The recent destruction of a state-of-the-art warehouse highlighted the issue of fire safety within highly automated buildings.
The growth of e-commerce is impacting the global economy and will continue to do so as industry 4.0 further develops. Rapid development of delivery hubs to meet consumer needs and the resulting demand for prime space has resulted in the need for maximised utilisation of every square foot.
Even as distribution centres become regional hubs and move closer to consumers to achieve rapid delivery, they must also have systems for storing, handling and picking to get product out of the door as efficiently as possible. This requires more and more automation, the development of which, will eventually touch every aspect of our lives from autonomous vehicles to advanced storage solutions and robotics.
The recent destruction of a state-of-the-art warehouse highlighted the issue of fire safety within highly automated buildings. Whilst an award-winning advanced fire suppression system was in place, it took 200 firefighters and several days of intense fire-fighting efforts to extinguish the blaze.
This building was a prototype with over 1100 robots swarming over a 3D frame called the ‘grid’ to locate goods, from tins of baked beans to toilet rolls. Travelling at up to four metres a second, the robots would fulfil a typical consumer order in around five minutes.
Whilst the cause is still under investigation, early reports suggest that it may have been caused by a malfunctioning robot and the configuration of the high-density rack-ing. This reportedly made accessing and fighting the fire physically challenging.
The fire is a red flag indicator that critical life safety and protection systems must keep pace with the development of these highly automated spaces. Sprinkler systems are a highly effective form of fire protection that detect, act and initiate an alarm in response to a fire event. The National Fire Chiefs Council and the National Fire Sprinkler Network worked together to investigate the ‘Efficiency and Effectiveness of Sprinkler Systems’. The findings indicate, that where installed, sprinkler systems operate on 94% of occasions. Furthermore, it is evident that when they do operate, they extinguish or contain the fire on 99% of occasions. There was not a single report of a death in a non-domestic building where sprinklers were recorded as being present and sprinklers could be expected to work.
Sprinkler systems have demonstrated their value in protecting life and property in industrial and commercial applications for many years. The importance of fire suppression sprinklers in the new ecommerce world has never been more relevant.

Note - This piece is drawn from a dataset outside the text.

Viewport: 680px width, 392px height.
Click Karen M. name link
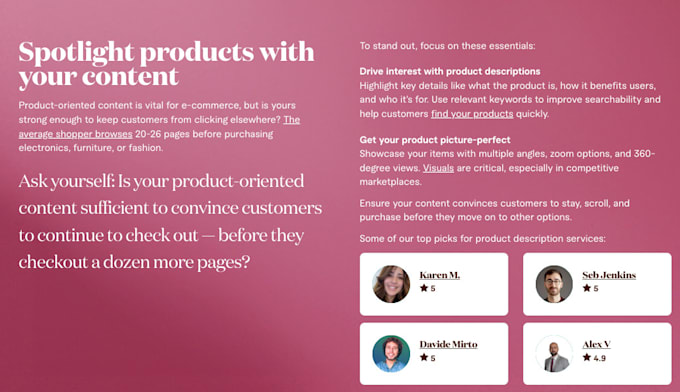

Alpine Fire Engineers have been heavily involved supporting the move to these highly automated buildings which is reflected in
their impressive year on year growth. Steven Nanda, Alpine’s CEO states, “Alpine continues to be at the forefront of fire suppression design within the distribution, food, manufacturing and pharmaceutical sectors. Using the very latest VR and BIM technology we are leading the way with bespoke solutions designed to deliver optimal performance in the event of an activation. Our collaboration with key designers in the automation world ensures that we are delivering cost effective and operationally efficient systems.”
Alpine is an LPC level 4 accredited company which ensures that their clients receive accurate, up to date and invaluable information at whatever stage of the process. The Project Engineering team, who are fully conversant with both LPC BS EN 12845 and FM Global specifications, engage early to support their customers from the initial planning stage right through to interpreting employer’s requirements. They will also comfortably liaise directly with insurers to ensure design standards and specifications are met whilst delivering a cost effective and high-performance solution to mitigate their customers risk In the aforementioned report, ‘Efficiency and Effectiveness of Sprinkler Systems’, it was identified that in the cases where sprinklers system did not operate, there were two main reasons. Firstly, there was a fault in the system which had not been identified/rectified through planned maintenance and secondly, the system was switched off.
Accordingly, and as recommended within the LPCB guidelines, it is critically important that the system undergoes a strict regime of planned and preventative maintenance on an ongoing basis by appropriately trained personnel or a certified company. This ensures that the building is adequately safeguarded in the event of a fire hazard, that assets are insured and the system is compliant.
Alpine Fire Engineers directly employs a nationwide team of highly trained Service Engineers who will inspect automatic fire suppression systems as part of a planned and preventative maintenance regime, which is vital to ensure deployment and optimal performance when the system is needed Planned maintenance schedules are tailored to the needs of each site ensuring that the requirements of LPCB 1048 guidelines and those of the insurers are met.